Question

Can someone explain to me how to do this:

Answer 1

each time i try to solve that I get a fraction

Answer 2

those are separate questions, right ?

Answer 3

the one that starts from "Determine the value"
and the other that starts from "The graph of a 4\(^{th}\) degree"

Answer 4

yes they are, sorry

Answer 5

ok, even if instead of "1" on top of the x-5 you had an unknown (say B) you would be able to solve for A and B

you need a partial fraction expansion for this

Answer 6

I've never seen something like this

Answer 7

when do I will learn this?

Answer 8

well If im correct this is part algebra and Trig

Answer 9

yes, algebra

Answer 10

so I think it will be next year

Answer 11

4th degree polynomial 4 roots only 2 real showing

Answer 12

\(\color{black}{ \displaystyle \frac{ A }{x-4} +\frac{ B }{x-5}=\frac{ -x+6 }{x^2-9x+20} }\)

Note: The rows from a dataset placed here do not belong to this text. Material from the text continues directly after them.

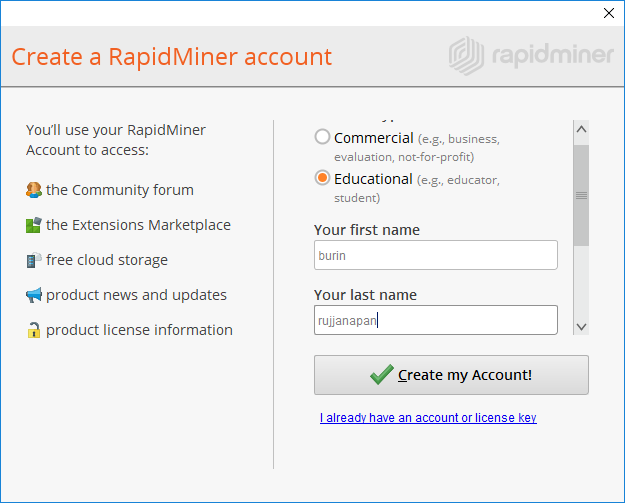The width and height of the screenshot is (625, 503).
Task: Click the Community forum people icon
Action: click(x=34, y=190)
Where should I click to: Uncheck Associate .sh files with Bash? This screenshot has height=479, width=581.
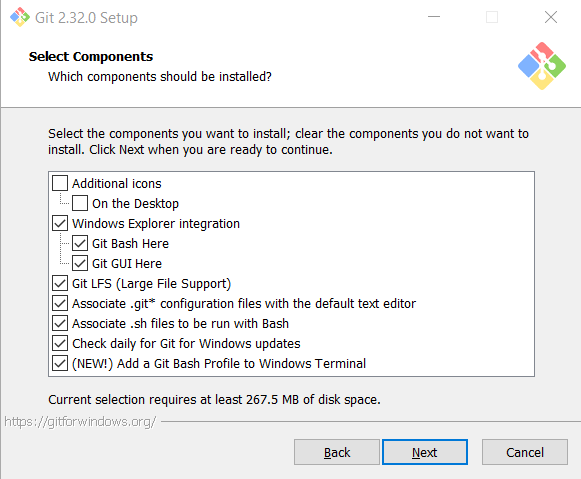60,323
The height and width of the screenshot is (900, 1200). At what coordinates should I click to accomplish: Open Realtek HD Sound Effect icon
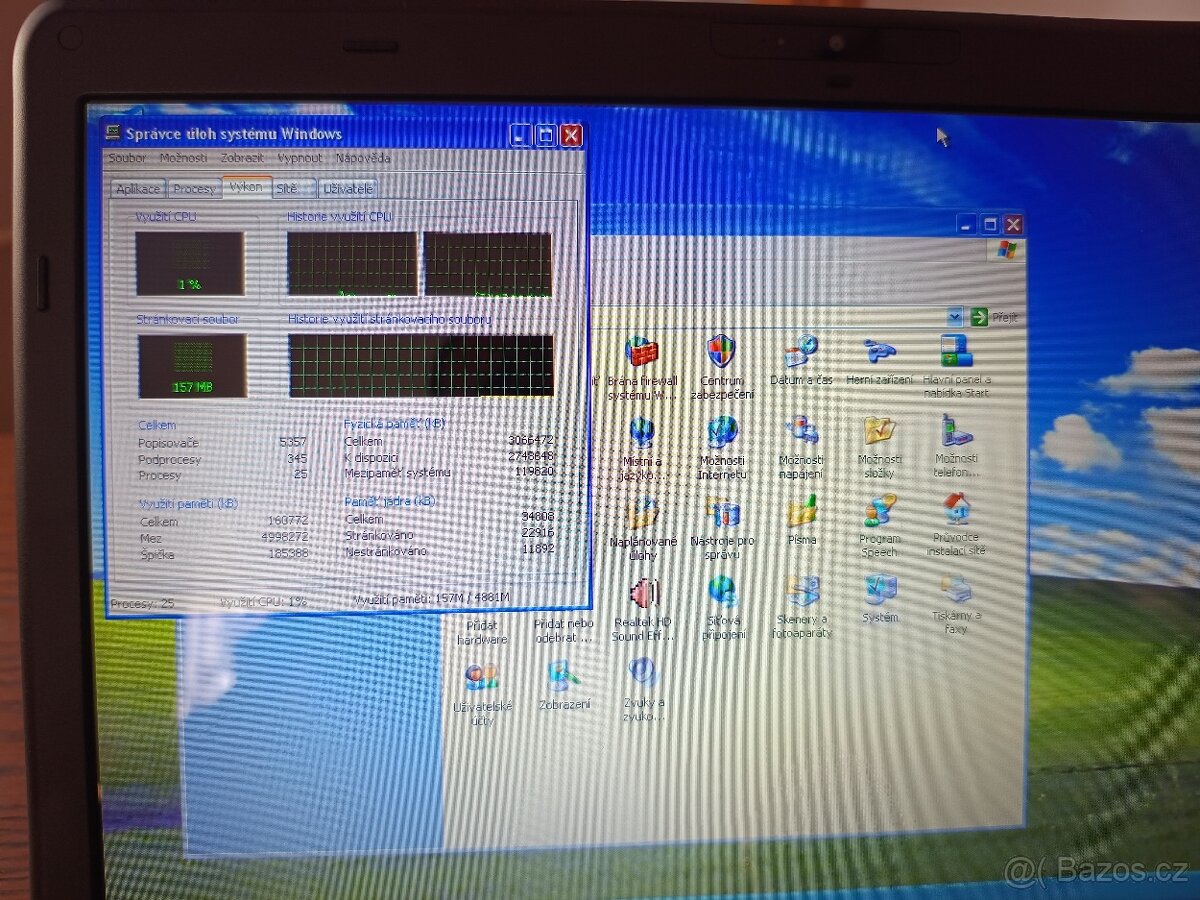click(643, 594)
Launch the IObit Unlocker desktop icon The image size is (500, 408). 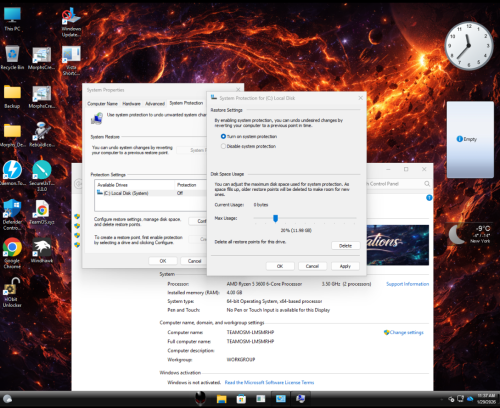click(12, 292)
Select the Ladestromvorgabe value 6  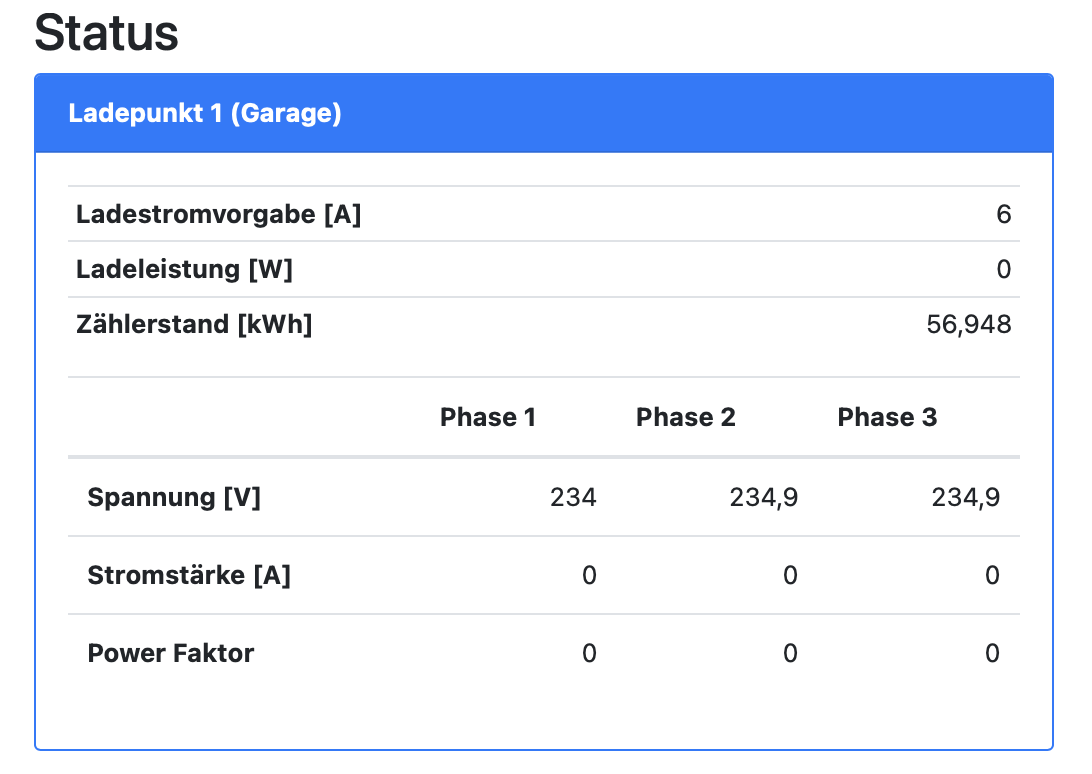[x=1003, y=214]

you see that (x-4)(x_5) is the same as \(x^2-9x+20\) but factored, (right?)
multiply every term by the common denominator \(x^2-9x+20\), and you get:

\(\color{black}{ \displaystyle \frac{ A }{x-4} +\frac{ B }{x-5}=\frac{ -x+6 }{x^2-9x+20} }\)

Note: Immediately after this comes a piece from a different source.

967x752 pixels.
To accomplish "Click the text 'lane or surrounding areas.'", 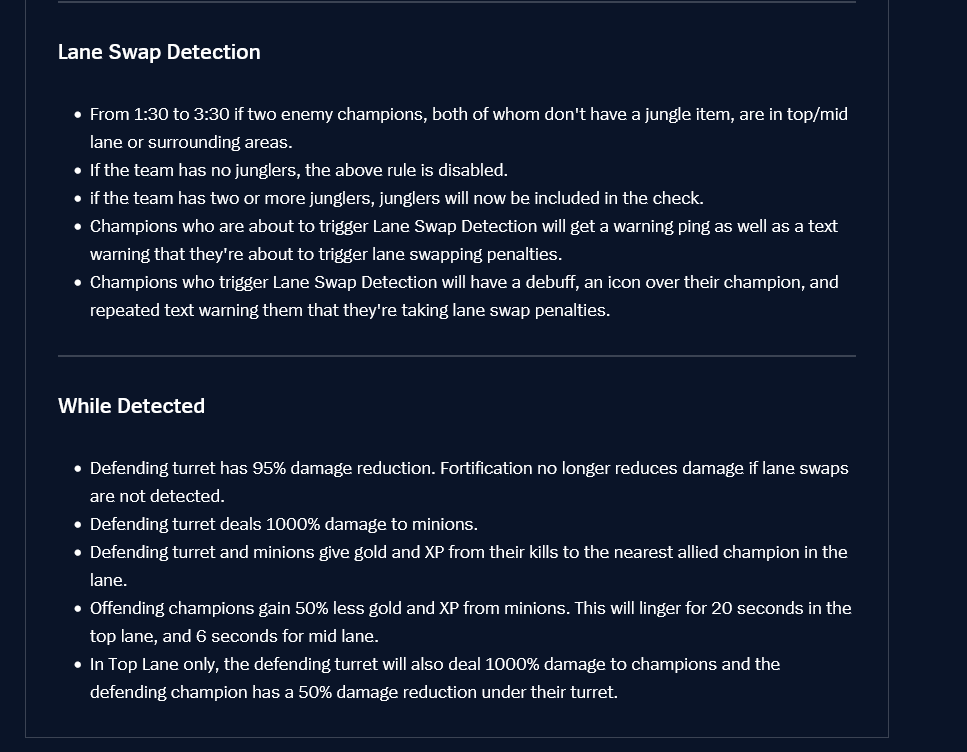I will [191, 143].
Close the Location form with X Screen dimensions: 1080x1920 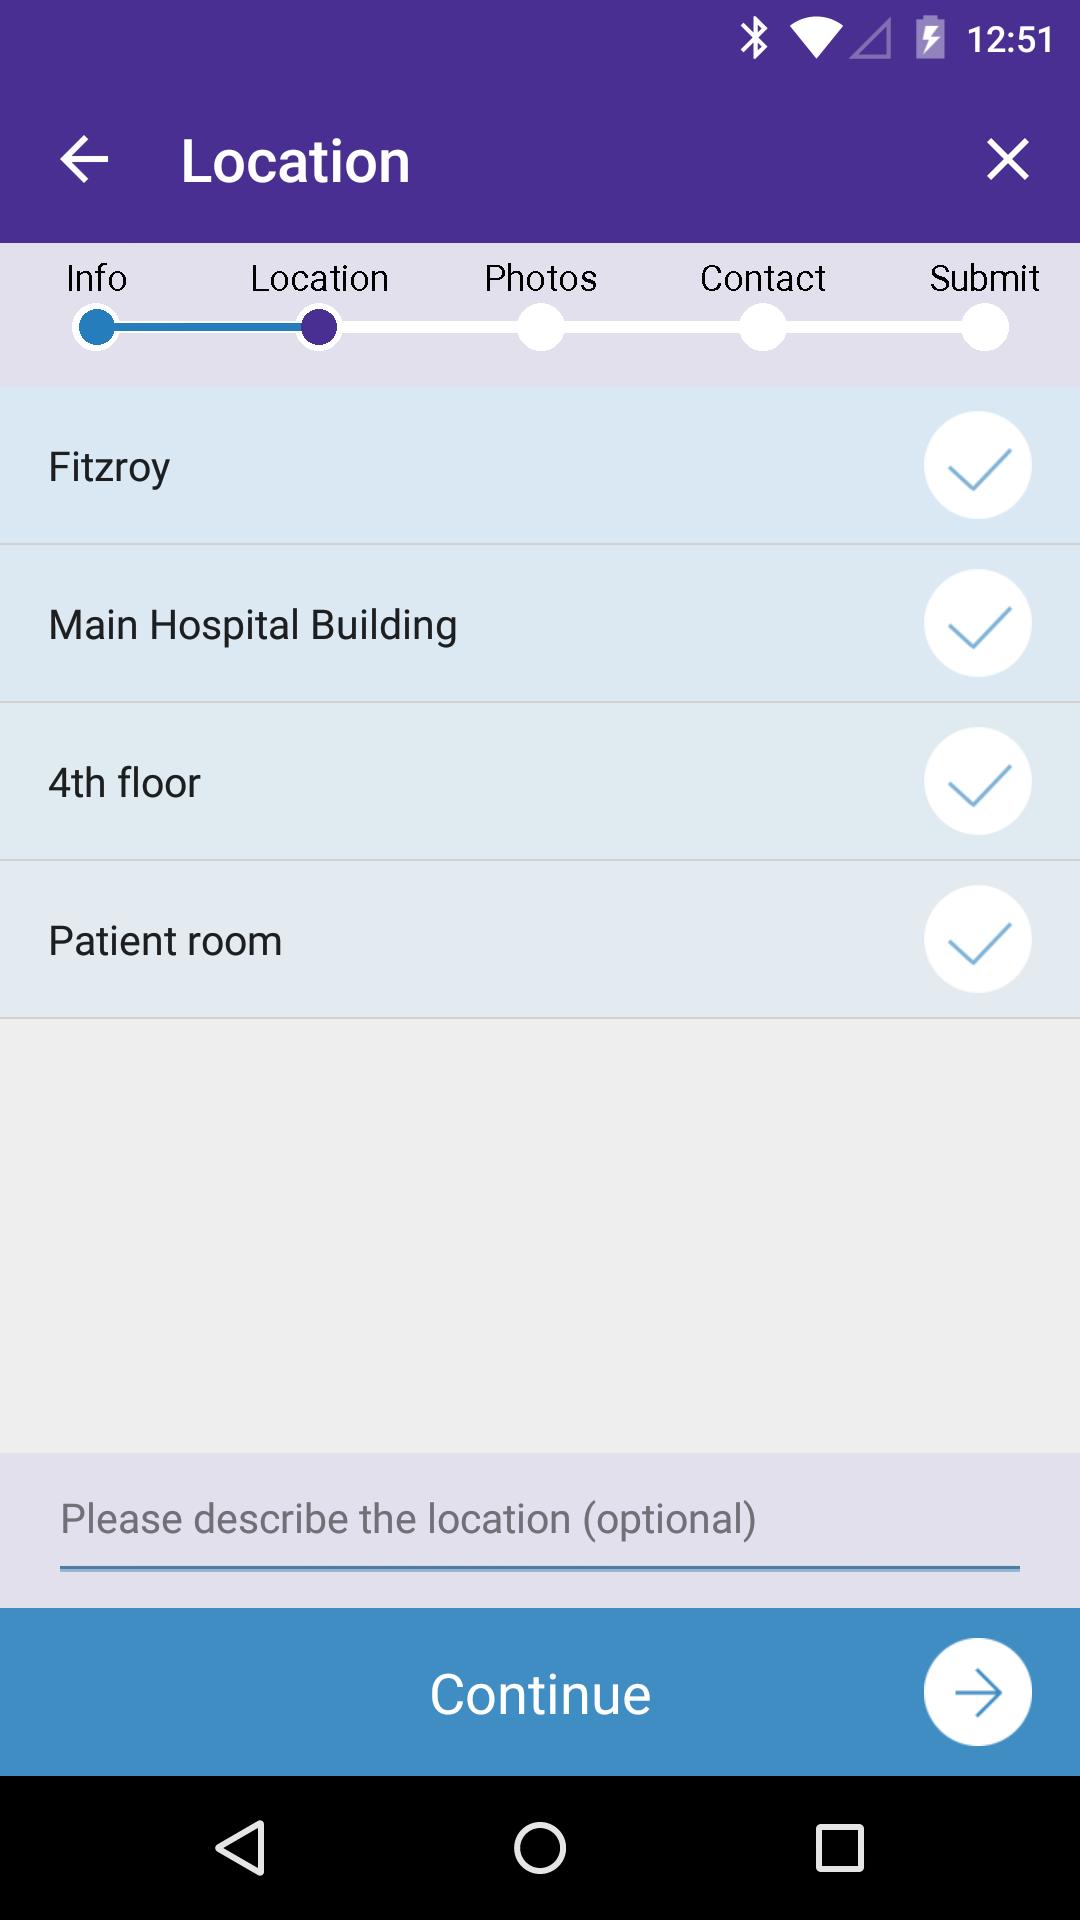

\(\color{black}{ \displaystyle \frac{ A(x-5)(x-4) }{x-4} +\frac{ B(x-5)(x-4) }{x-5}=\frac{ (-x+6)(x-5)(x-4) }{x^2-9x+20} }\)

\(\color{black}{ \displaystyle A(x-5) +B(x-4) =-x+6}\)

plug in x=4 and find the A
plug in x=5 and find the B

Answer 13

in this case, you are already given the B, so you have

\(\color{black}{ \displaystyle A(x-5) +1(x-4) =-x+6}\)
\(\color{black}{ \displaystyle A(x-5) +x+4=-x+6}\)
\(\color{black}{ \displaystyle A(x-5) +x=-x+2}\)
\(\color{black}{ \displaystyle A(x-5) =-2x+2}\)

Answer 14

it is still true for all x values, so you can plug any x value.

try x=4

Answer 15

I miss those days partial fractions are great

Answer 16

that would give you 6

Answer 17

I did it incorrectly

Answer 18

A(x-5)+1(x-4)=-x+6
A(x-5)+x-4=-x+6
A(x-5)=-2x+10

now plug in x=6